* What you should do: Produce an exact copy of the lines below, starting at the first and ending with the line containing "The height and width of the screenshot is (706, 998).".

** Opening Dataset records block **

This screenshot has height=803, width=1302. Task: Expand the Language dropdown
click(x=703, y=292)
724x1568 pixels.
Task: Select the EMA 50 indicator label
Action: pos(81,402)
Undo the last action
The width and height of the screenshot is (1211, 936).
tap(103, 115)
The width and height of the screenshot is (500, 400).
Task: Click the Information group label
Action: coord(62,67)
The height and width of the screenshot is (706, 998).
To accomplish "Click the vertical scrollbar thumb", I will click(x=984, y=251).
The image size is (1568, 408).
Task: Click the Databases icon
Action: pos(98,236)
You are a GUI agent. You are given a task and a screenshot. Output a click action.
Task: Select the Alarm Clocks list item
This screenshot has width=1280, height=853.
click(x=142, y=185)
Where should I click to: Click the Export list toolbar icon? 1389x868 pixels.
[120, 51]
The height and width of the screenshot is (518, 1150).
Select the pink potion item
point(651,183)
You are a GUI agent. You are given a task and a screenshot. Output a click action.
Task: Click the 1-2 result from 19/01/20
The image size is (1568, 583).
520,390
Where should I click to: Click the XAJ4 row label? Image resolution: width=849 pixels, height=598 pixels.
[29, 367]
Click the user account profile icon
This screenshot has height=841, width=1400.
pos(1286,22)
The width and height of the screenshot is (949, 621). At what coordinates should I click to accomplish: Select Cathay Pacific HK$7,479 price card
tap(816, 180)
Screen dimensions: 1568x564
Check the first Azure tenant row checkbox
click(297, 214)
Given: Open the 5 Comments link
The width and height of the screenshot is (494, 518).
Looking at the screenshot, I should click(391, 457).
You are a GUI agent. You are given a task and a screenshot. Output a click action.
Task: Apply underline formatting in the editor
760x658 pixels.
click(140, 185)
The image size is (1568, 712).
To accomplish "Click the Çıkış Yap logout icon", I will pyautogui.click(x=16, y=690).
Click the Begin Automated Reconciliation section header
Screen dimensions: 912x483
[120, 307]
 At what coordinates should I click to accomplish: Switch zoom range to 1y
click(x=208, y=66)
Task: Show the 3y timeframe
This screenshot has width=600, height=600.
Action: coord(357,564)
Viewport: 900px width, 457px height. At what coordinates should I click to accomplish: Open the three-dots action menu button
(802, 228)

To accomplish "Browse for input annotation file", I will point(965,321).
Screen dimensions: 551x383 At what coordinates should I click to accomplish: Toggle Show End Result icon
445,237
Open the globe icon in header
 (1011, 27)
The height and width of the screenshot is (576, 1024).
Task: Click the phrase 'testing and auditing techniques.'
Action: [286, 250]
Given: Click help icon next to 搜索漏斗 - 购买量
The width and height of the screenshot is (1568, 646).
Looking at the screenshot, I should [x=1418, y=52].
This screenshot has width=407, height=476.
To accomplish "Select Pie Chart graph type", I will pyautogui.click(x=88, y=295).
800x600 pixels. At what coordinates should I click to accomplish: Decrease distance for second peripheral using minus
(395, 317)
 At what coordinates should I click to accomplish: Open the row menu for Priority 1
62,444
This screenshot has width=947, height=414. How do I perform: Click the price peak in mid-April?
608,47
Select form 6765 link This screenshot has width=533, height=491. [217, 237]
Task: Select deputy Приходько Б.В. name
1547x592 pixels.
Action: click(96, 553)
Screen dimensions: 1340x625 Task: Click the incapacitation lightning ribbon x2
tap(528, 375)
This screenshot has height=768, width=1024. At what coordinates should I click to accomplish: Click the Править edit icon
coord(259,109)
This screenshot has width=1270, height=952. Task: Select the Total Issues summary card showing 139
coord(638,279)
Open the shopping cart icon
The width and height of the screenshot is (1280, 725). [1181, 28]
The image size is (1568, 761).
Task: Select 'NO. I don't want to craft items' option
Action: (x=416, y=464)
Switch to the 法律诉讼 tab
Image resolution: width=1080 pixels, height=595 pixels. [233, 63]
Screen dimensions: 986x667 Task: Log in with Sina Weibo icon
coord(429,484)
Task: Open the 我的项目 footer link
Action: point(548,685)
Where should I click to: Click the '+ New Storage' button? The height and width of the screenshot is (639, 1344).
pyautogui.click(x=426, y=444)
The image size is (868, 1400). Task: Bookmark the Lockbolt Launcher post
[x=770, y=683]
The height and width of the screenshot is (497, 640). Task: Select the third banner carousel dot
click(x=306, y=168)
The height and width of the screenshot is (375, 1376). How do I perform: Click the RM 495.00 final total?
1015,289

** Closing Dataset records block **

* Exercise output:
This screenshot has height=803, width=1302. Task: Expand the Language dropdown
click(x=703, y=292)
724x1568 pixels.
Task: Select the EMA 50 indicator label
Action: pos(81,402)
Undo the last action
The width and height of the screenshot is (1211, 936).
tap(103, 115)
The width and height of the screenshot is (500, 400).
Task: Click the Information group label
Action: coord(62,67)
The height and width of the screenshot is (706, 998).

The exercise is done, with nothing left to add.